こんにちは、guriです。
実は約70%の人が命の危険が迫った時に、治療方法を自分で決めたり望みを伝えることが出来なくなるそう。
そうなると家族や近しい人々は悩み戸惑いながら決めていくしかありません。本人はどうしたいのだろうか、これで良かったのだろうかと、残された家族の心には苦しい思いが残ることも多いと聞きます。
そんな時に役立つのが「リビングウィル」。現在、厚生労働省も推進中の看取りを考える取り組みです。
今回はリビングウィルの目的と、実際の進め方をお伝えいたします。
リビングウィルの目的
リビングウィルは「自身の希望を尊重した最期を迎えるための本人の意思表示」です。自分の人生は最期まで自分らしく生きたい、そう願う人が多くなったことで段々と広まってきました。
冒頭でも述べましたが、急な事故や怪我 あるいは病状の悪化など、命の瀬戸際となった時には本人との意思疎通は大変難しくなります。

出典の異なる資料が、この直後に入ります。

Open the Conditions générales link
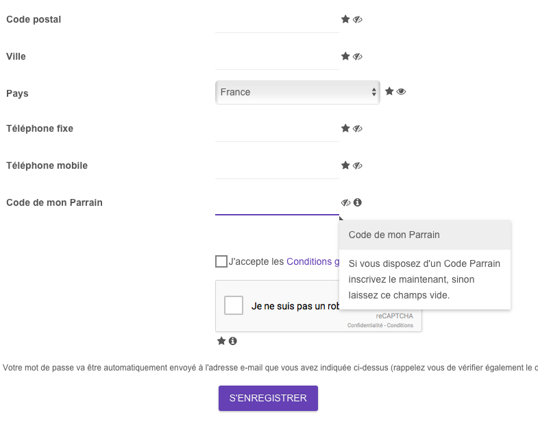This screenshot has width=538, height=424. tap(313, 261)
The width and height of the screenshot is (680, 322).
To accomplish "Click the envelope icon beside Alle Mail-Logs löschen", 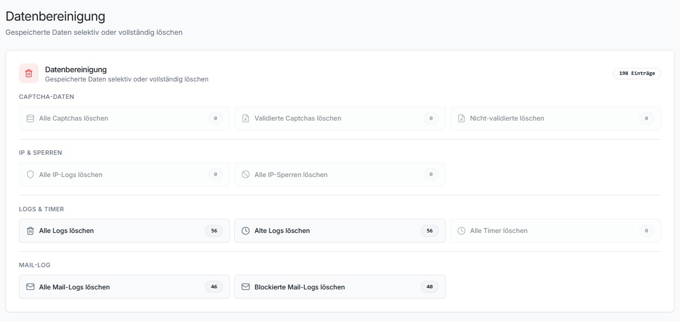I will pos(30,287).
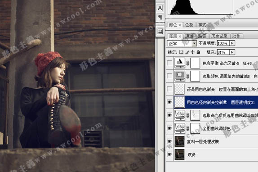This screenshot has width=258, height=172.
Task: Hide the 背景 layer
Action: tap(169, 154)
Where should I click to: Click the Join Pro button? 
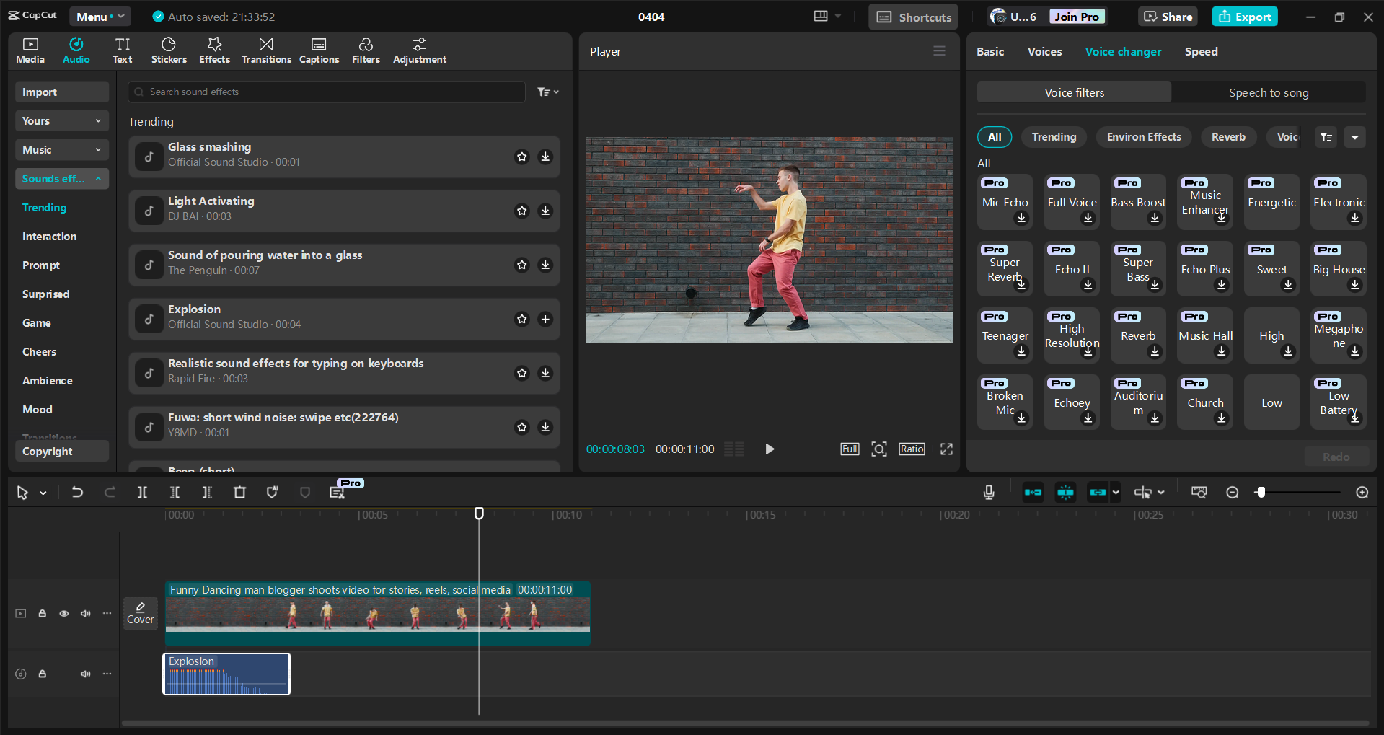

そもそもそんな場面では本人の判断能力はほとんど無いと言っていいでしょう。
そんな場面で、もし事前にリビングウィルが示されているならば?
リビングウィルがあることで、周囲は安心して本人の意思を尊重した最期の準備を進めることができるのです。
リビングウィルで決める3つのこと
実際のリビングウィルでは主に3つの事を決めておくと良いとされています。
リビングウィルで決める3つのこと
- 最期の時に大切にしたいこと
- 最期の時を過ごしたい場所
- 最期の治療をどうするか
以下では、この3つの事柄について詳しく見ていくことにしましょう。
1.自分が大切にしたいこと
残された命の時間が僅かになった時、大切にしたいことはなんでしょうか?それは、生き方や価値観によって一人ひとり違うものになるはずです。
- できる限り自立した生活をすること
- 大切な人との時間を十分に持つこと
- 食事や排泄が自力でできること
- 静かな環境で過ごすこと
- 回復の可能性があるならばあらゆる措置を受けたい
- 弱った姿を見られたくない
個々で違うのはもちろんですが、実際には同じ人物でも年齢や環境が変われば希望も変わってくると聞いたことがあります。

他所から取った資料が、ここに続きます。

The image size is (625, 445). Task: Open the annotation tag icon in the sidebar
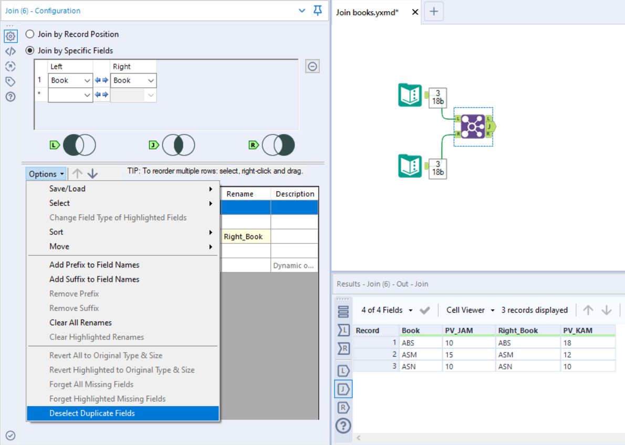(11, 81)
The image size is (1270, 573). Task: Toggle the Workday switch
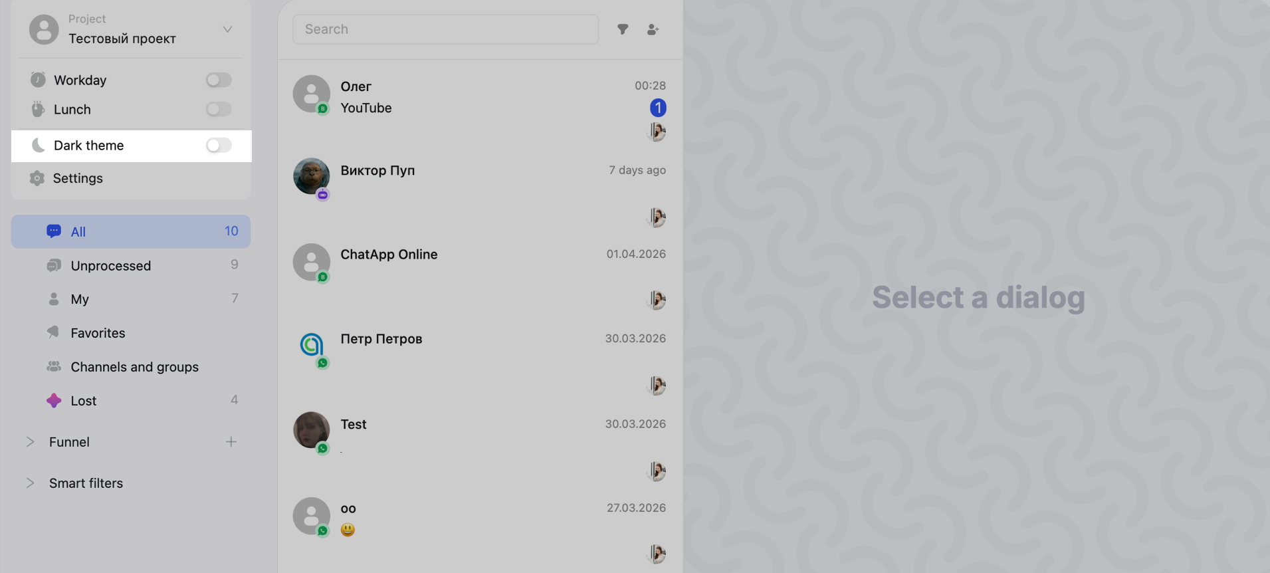click(219, 80)
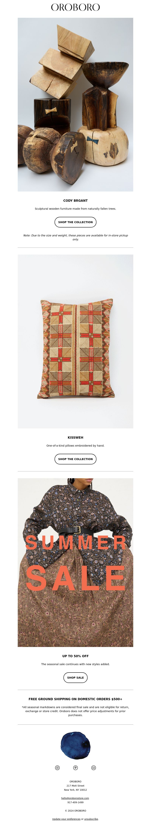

一度決めたからと言って固執する必要はありません。機会を作って都度見直して、その時の自分に寄り添ったものに更新していきましょう。
2.最期の時を過ごす場所
最期に過ごすことになる場所としては、以下のものが考えられます。
- 自宅
- 病院
- 介護施設
- その他
最期の時をどこで過ごしたいかも重要なことです。終の棲家の自宅がいいのか、お世話になった介護施設がいいのか。設備が整った病院には大きな安心があります。

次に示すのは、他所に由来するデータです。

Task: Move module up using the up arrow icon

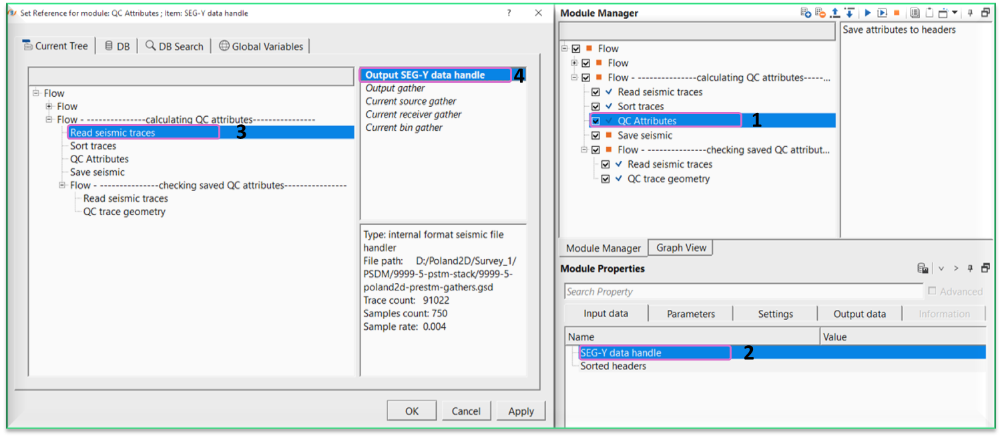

しかしながら、これは本人の意思だけでは叶えることが出来ない問題です。それでも可能な条件が揃えば、希望に沿うことが出来るかもしれません。まずは本人の気持ちを提示することが大事です。
3.最期の治療方法の希望
最期のときにどのような治療・ケアを望むか、または受けたくない事はなにか?できるだけ明確に決めておくことが望まれます。
治療したいこと
・経鼻チューブ栄養
・中心静脈栄養
・胃ろう
・点滴による水分補給
・口から入るものを食べる分だけ食べさせてもらう
・痛みを和らげる
回復不能な場合して欲しくないこと
・心肺蘇生
・人工呼吸器
・気管切開
・人工透析
・酸素吸入
・輸血
・昇圧剤や強心剤
・抗生物質
・抗がん剤
・点滴
すぐには決められない場合も多い内容です。その場合は「したくないこと」を挙げていく方法が有効です。
リビングウィル会議で共有しよう

リビングウィルは高齢者だけが対象ではありません。本来は生きているすべての人が年齢関係なく考えるべき問題なのではないでしょうか。
せっかくリビングウィルを作成しても周知しなければ意味がありません。一刻を争うような場面でも役立てられるようにしておくことが大事です。
そこでおすすめな方法は「リビングウィルを聞く集まり」を開くことです。「人生会議」と呼ばれることもあります。
これは親・子・兄弟など親族が集まった時がベスト。お盆やお正月なんかいいですね。
みんなで集まった際におじいちゃんおばあちゃんの思い出話を聞き、もしもの時のことを聞いて皆で共有するのはいかがでしょうか。
最期まで自分らしく生ききる。そのためにもリビングウィルの取り組みををぜひ役立てていただければと思います。